There are many reasons we might want to use cluster analysis in our work. Geologists might want to sort hundreds of rock samples into a handful of rock types, a petrophysicist might want to group data points from well logs (as shown here), or a curious kitchen dweller may want to digitally classify patterns found in his (or her) linen collection.
Two algorithms worth knowing about when faced with any clustering problem are called k-means and fuzzy c-means clustering. They aren't the right solution for all clustering problems, but they are a good place to start.
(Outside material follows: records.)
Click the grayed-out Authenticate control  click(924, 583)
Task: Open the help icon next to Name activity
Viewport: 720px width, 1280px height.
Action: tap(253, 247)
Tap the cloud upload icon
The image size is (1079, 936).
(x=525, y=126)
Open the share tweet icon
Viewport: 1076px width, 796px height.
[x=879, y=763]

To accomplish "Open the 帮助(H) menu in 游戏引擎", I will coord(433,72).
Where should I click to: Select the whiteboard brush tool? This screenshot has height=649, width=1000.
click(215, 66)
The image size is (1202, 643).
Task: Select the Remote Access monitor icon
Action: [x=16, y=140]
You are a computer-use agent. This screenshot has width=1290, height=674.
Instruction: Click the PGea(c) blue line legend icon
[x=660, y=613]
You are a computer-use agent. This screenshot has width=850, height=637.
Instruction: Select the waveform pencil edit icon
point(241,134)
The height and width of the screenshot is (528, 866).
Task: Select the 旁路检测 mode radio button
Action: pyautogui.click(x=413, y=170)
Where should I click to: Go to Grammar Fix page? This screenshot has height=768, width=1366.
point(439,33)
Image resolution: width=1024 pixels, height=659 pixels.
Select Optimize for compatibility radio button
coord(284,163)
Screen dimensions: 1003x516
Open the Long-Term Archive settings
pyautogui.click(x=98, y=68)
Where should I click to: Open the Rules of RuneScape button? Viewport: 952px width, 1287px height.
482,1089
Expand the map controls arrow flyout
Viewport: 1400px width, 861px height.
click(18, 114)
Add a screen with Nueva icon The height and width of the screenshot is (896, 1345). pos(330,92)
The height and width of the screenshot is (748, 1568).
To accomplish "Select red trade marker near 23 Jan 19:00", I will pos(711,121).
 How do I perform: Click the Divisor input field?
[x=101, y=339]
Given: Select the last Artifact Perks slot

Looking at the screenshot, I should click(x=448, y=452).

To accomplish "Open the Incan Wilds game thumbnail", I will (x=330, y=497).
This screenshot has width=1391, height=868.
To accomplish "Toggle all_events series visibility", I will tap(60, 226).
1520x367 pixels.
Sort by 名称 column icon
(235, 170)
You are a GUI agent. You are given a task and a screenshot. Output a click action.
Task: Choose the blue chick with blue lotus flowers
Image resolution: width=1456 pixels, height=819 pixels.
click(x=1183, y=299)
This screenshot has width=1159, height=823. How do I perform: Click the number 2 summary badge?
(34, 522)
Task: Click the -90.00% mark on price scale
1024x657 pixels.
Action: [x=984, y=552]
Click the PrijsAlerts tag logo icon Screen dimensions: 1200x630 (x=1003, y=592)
k-means clustering — each data point gets assigned to one of k centroids (or centres) according to the centroid it is closest to. In the image shown here, the number of clusters is 2. The pink dots are closest to the left centroid, and the black dots are closest to the right centroid. To see how the classification is done, watch this short step-by-step video. The main disadvantage with this method is that if the clusters are poorly defined, the result seems rather arbitrary.
Fuzzy c-means clustering — each data point belongs to all clusters, but only to a certain degree. Each data point is assigned a probability of belonging to each cluster, and is thus easily assigned the class for which it has a highest probability. If a data point is midway between two clusters, it is still assigned to its closest cluster, but with lower probability. As the bottom image shows, data points on the periphery of cluster groups, such as those shown in grey may be equally likely to belong to both clusters. Fuzzy c-means clustering provides a way of capturing quantitative uncertainty, and even visualizing it.
Some observations fall naturally into clusters. It is just a matter of the observer choosing an adequate combination of attributes to characterize them. In the fabric and seismic examples shown in the previous post, only two of the four Haralick textures are needed to show a diagnostic arrangement of the data for clustering. Does the distribution of these thumbnail sections in the attribute space align with your powers of visual inspection?